Esses ataques estão a infestar um número crescente de dispositivos, sem que os seus proprietários o saibam, e o que se tem constatado é que os ciberatacantes estão interessados em adicionar os dispositivos invadidos a uma botnet e assim poderem usá-los para ataques distribuídos de negação de serviço (DDoS).
O alerta é da Symantec e, segundo analistas da empresa de segurança informática, os ciberataques multiplicaram-se devido à falta de segurança em muitos dispositivos de IoT, o que os torna alvos fáceis a ponto de serem invadidos por malware pré-programado, devido a usarem passwords de uso comum.
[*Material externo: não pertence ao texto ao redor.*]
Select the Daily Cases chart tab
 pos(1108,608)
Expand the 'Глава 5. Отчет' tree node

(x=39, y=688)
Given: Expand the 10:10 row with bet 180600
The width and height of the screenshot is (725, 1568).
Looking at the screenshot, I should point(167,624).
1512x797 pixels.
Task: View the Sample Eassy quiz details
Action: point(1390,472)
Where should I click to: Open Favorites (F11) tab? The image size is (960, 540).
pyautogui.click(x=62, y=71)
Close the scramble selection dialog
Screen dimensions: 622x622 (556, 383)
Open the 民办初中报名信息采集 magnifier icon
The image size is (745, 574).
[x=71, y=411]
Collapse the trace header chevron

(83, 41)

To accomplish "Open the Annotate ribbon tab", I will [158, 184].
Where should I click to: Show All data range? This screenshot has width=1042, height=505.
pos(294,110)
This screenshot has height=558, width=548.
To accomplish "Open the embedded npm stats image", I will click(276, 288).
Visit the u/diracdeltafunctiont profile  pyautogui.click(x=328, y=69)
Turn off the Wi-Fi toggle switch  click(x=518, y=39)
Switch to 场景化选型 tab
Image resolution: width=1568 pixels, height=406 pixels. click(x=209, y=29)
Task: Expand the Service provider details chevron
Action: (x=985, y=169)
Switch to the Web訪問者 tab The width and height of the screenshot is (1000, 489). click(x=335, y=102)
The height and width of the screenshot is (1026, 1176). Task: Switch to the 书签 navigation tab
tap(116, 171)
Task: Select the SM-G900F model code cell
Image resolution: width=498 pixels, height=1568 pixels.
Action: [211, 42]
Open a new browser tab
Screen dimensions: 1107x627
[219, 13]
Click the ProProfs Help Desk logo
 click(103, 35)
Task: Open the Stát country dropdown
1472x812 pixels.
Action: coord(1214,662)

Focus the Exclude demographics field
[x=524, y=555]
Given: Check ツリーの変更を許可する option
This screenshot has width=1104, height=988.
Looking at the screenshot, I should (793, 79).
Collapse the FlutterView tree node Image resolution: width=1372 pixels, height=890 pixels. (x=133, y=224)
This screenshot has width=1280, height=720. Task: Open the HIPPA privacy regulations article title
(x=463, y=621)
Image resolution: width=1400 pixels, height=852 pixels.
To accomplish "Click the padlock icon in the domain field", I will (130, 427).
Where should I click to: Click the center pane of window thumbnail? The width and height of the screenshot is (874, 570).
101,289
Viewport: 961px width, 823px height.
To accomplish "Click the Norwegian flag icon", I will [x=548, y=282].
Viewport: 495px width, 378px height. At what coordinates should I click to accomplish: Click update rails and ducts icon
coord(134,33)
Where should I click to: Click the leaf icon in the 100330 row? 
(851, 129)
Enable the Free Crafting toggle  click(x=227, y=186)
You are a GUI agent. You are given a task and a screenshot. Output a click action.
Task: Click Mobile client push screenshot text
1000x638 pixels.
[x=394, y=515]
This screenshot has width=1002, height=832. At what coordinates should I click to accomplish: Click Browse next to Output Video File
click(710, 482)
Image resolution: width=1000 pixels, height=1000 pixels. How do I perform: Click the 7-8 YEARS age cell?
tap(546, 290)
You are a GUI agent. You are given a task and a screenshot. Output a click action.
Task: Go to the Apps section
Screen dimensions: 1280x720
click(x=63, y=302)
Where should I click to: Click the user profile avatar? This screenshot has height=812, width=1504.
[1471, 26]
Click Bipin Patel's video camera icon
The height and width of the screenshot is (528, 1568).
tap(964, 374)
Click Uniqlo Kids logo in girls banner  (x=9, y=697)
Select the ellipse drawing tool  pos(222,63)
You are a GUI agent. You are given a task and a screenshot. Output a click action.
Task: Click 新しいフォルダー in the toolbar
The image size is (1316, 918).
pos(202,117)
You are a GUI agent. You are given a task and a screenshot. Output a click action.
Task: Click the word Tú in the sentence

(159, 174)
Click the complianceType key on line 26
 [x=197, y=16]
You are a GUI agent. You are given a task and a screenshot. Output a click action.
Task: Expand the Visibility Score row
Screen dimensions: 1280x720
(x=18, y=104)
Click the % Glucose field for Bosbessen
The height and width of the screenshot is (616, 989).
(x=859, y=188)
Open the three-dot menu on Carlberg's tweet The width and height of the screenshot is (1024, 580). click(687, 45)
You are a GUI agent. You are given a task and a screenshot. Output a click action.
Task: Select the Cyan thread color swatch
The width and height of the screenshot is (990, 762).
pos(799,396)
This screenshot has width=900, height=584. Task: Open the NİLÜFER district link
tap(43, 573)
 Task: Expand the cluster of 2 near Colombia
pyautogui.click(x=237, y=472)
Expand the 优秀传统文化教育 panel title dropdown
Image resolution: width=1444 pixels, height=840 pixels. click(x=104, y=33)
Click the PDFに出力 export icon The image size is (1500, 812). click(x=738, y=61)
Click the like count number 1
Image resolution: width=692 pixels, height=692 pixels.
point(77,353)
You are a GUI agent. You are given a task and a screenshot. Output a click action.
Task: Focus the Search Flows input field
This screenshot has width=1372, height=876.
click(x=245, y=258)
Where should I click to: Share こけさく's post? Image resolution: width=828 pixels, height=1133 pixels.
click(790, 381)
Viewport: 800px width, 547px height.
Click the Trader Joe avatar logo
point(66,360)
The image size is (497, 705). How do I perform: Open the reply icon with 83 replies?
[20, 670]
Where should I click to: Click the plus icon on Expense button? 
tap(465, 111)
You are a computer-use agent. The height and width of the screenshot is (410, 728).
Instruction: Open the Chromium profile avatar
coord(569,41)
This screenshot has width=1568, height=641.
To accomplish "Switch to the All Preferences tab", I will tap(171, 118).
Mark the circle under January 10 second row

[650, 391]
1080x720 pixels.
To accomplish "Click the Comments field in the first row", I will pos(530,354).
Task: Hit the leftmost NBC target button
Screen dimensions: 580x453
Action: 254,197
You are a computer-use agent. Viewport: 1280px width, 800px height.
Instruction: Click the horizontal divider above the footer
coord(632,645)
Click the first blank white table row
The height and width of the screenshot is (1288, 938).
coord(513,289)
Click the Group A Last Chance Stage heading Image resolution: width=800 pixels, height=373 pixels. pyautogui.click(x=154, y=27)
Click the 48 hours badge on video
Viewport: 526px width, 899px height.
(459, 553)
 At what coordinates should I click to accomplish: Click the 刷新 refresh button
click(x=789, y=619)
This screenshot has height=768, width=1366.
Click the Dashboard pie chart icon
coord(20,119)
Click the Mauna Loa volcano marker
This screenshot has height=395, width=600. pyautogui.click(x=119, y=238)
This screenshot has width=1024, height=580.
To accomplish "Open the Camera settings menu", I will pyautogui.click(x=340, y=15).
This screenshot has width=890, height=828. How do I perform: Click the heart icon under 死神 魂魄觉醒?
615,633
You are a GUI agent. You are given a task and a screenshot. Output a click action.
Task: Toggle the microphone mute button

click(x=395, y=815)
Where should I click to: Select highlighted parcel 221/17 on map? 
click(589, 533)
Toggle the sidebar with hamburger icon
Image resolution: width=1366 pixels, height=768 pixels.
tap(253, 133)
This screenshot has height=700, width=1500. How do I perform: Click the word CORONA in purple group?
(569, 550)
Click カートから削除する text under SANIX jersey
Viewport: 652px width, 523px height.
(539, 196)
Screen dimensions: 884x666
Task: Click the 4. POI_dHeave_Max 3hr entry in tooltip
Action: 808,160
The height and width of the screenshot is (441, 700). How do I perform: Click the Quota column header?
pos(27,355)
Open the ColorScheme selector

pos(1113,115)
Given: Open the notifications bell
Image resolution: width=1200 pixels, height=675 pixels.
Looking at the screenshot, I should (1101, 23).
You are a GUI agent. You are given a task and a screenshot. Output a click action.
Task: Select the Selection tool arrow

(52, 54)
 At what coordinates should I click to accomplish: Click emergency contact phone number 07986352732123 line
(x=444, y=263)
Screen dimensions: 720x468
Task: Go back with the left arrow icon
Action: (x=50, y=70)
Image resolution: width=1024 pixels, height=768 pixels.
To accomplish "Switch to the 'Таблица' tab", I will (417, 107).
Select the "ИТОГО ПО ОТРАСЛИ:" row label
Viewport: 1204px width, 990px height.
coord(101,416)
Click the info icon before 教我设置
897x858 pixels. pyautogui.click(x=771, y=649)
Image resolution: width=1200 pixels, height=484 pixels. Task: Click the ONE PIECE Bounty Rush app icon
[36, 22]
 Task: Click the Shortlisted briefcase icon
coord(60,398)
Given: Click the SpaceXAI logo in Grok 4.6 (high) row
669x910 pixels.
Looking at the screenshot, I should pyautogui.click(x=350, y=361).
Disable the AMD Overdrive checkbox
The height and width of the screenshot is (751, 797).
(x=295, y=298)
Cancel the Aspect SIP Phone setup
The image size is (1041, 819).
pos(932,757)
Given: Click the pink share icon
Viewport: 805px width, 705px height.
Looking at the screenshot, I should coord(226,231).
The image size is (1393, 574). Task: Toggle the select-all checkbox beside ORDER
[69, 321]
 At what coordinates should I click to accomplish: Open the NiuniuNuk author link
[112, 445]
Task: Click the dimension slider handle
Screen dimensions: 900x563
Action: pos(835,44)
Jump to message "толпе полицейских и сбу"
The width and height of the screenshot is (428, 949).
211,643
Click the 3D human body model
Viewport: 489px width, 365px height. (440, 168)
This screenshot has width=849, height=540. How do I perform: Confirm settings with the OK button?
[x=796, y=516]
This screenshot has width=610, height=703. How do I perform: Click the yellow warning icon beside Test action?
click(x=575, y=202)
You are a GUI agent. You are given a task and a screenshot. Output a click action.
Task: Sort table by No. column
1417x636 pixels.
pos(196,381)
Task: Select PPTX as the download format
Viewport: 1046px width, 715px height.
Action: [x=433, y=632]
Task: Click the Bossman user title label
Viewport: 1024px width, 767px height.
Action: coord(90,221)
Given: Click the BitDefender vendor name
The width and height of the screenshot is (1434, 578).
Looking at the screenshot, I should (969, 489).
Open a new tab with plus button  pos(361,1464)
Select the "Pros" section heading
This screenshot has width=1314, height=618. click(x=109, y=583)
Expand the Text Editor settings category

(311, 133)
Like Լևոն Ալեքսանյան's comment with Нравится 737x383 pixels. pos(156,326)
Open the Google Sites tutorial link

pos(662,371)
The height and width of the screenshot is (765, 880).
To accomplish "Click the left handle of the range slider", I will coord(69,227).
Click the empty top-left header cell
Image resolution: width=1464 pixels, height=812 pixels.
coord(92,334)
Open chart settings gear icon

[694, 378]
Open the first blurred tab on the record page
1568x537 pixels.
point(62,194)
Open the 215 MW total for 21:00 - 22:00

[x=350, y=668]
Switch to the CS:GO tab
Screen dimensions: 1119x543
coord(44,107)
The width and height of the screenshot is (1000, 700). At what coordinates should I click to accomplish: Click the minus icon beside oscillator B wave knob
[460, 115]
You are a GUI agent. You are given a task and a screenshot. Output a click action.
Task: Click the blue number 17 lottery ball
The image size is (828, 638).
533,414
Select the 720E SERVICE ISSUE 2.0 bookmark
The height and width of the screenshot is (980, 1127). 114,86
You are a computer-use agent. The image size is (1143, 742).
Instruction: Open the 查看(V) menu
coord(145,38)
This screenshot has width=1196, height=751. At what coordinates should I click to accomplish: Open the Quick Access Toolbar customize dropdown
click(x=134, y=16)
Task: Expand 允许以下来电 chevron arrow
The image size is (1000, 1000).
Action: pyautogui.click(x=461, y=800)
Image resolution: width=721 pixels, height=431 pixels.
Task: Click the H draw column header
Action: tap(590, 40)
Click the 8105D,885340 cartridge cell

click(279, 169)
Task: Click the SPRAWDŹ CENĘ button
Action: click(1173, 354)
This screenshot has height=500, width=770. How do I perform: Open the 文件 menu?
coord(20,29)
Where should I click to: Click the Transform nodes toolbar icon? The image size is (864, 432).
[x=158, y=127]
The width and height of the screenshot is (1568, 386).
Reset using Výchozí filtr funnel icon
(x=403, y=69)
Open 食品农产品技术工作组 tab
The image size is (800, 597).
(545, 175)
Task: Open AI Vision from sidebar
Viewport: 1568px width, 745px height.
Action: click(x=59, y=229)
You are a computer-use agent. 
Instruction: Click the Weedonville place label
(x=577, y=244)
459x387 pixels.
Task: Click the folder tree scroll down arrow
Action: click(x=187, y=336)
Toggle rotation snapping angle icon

No início deste mês, por exemplo, o fornecedor de segurança 30constatou ataques DDoS lançados a partir de três diferentes tipos de botnets (de redes de TV por cabo, routers e servidores Web comprometidos). Esses ataques provenientes de múltiplas plataformas da IoT devem intensificar-se no futuro, devido ao aumento da quantidade de dispositivos ligados à Internet.
Dispositivos vulneráveis
A maioria do malware tem como alvo os dispositivos da IoT que não são computadores. Muitos são acedidos pela Internet mas o seu sistema operativo e potência de processamento limitados não permitem a inclusão de quaisquer recursos de segurança avançados.
Esses dispositivos são frequentemente criados para serem conectados e esquecidos logo após um processo de instalação muito básico. Muitos não têm actualizações de firmware ou os proprietários não conseguem ou sabem aplicá-las, e a tendência é que sejam substituídos quando chegarem ao fim do seu ciclo de vida.
O resultado é que qualquer ataque a esses dispositivos pode passar despercebida aos seus proprietários, e isto é muito interessante para os ciberatacantes.
Maioria dos ataques é da China e dos EUA
A análise do malware para IoT, registada pela Symantec, mostra que o maior número de ataques teve origem na China (34%), seguida pelos Estados Unidos (26%), Rússia (9%), Alemanha (6%), Holanda e Ucrânia (ambas com 5%).